1928 Rockford tornado
- Damage to the Rockford Chair and Furniture Factory, where several people were buried under debris and killed

Meteorological history
- Formed: September 14, 1928

EF3+ tornado
- Highest winds: 150 mph (240 km/h)

F4 tornado
- Highest winds: >207 mph (333 km/h)

Overall effects
- Fatalities: 14
- Injuries: 100+
- Damage: $20 million (2024 USD)
- Areas affected: Winnebago, Boone and McHenry County, Illinois

= 1928 Rockford tornado =

1928 tornado in Illinois, U.S.

On September 14, 1928, a deadly and destructive tornado moved through the city of Rockford, located in the U.S. state of Illinois. The tornado killed 14 people and injured at least 100 more along a 26 mi path that stretched from downtown Rockford to rural McHenry County. Hundreds of structures in Rockford were destroyed, with damages totaling an estimated $20 million (2024 USD).

The tornado first produced damage on Falnud Street, almost immediately becoming intense as it moved to the northeast, where homes were shifted off their foundations and porches suffered damage. As the tornado moved through the downtown and industrial portions of Rockford it killed numerous people, collapsing several factory buildings. One factory building, the Rockford Chair and Furniture Factory, saw the loss of 8 workers with many more injuries. The tornado continued moving to the northeast as it entered central Boone County, damaging rural properties and farms. It retained EF0 and EF1 intensity before lifting near North Boone School Road.

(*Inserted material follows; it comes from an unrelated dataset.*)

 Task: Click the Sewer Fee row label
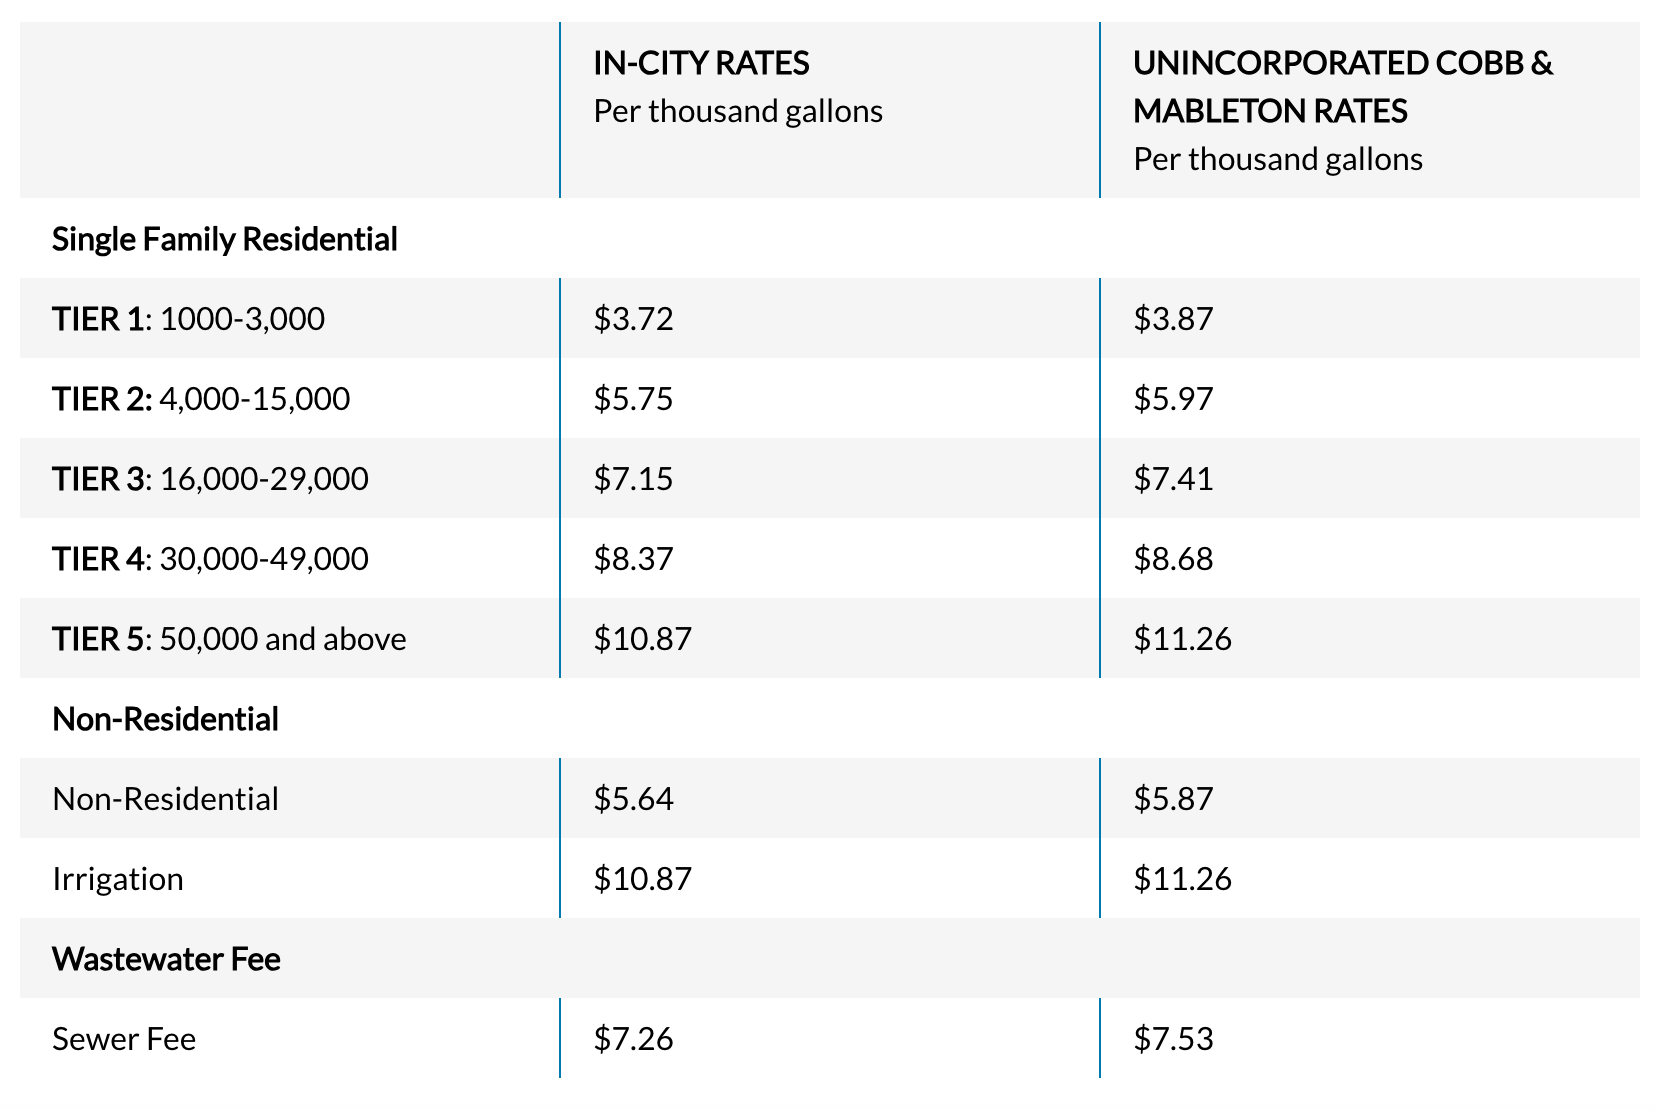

In 1990, tornado historian Thomas P. Grazulis rated the tornado as an F4 on the Fujita scale; in 2023, National Weather Service damage surveyors rated the tornado as an EF3 on the Enhanced Fujita Scale.

== Tornado summary ==
The tornado first touched down on Falund Street at 3:19 pm, immediately reaching EF2 intensity as it shifted a home off its foundation on Hyde Street (now Energy Avenue). A house nearby collapsed inward with the injuries of four occupants. The tornado weakened on Harrison Avenue before rapidly intensifying on Scoville Street. Two people in the parking lot of an industrial building observed the tornado; they described its appearance as a "huge blue curtain with small black dots". A large warehouse in the area was leveled by winds estimated to have been as high as 150 mph; damage to the structure was determined to have been EF3 on the Enhanced Fujita scale. Off Peoples Avenue the tornado uplifted the roof of a structure at EF1 intensity, and more EF0 and EF1 damage was done to buildings on 22nd Avenue. The tornado reached EF2 intensity again while passing over South 5th Street; a home was shifted off its foundation and other homes suffered porch damage.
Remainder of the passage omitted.